**TRY IT:** Check each line of the listing for the word "will" and report how many lines contain it, giving nothing but the number.

**RECORDS TO PROCESS:**

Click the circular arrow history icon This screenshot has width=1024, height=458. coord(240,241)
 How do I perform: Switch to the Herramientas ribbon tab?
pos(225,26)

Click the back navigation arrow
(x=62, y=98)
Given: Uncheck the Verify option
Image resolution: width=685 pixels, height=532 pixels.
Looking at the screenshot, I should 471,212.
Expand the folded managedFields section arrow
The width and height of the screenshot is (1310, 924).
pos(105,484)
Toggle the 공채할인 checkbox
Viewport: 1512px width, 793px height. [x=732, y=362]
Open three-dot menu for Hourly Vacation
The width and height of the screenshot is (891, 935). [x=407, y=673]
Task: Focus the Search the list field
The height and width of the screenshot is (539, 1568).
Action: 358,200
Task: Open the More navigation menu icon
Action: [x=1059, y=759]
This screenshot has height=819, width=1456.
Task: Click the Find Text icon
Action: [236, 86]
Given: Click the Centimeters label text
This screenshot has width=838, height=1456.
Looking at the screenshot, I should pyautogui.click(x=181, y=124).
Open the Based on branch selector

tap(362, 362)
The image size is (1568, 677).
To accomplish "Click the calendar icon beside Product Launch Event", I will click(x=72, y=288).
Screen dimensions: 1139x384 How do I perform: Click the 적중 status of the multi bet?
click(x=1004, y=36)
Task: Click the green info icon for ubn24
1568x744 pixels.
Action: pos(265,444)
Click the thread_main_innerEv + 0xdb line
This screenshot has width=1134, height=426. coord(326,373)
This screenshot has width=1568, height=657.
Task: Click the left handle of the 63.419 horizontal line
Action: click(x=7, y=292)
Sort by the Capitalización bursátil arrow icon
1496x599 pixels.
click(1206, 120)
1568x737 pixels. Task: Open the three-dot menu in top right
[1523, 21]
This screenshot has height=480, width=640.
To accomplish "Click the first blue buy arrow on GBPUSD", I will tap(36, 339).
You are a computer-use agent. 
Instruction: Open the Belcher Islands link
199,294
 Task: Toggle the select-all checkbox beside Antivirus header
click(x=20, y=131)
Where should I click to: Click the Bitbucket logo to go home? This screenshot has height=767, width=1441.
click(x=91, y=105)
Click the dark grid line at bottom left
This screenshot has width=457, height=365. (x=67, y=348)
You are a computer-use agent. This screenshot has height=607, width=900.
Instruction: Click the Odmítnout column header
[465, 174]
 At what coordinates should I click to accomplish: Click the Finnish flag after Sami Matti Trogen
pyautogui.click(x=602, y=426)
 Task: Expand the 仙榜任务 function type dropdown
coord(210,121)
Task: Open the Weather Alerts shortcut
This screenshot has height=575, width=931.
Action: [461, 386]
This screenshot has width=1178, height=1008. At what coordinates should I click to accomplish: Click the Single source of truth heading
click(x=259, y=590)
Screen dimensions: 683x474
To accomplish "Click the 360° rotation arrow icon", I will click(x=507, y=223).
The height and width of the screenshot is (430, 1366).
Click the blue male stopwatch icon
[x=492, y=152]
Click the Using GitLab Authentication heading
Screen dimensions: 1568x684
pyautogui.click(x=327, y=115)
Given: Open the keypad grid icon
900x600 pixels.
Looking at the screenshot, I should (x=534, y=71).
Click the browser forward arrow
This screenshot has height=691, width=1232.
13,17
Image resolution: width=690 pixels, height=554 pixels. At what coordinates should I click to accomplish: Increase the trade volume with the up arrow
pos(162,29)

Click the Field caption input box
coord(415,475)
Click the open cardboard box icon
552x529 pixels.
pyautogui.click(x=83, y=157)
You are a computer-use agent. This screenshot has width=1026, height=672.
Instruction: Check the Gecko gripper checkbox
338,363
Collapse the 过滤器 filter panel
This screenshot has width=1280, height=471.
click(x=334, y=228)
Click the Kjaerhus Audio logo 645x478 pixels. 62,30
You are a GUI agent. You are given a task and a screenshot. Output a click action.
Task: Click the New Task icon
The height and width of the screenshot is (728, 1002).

**ANSWER SECTION:** 3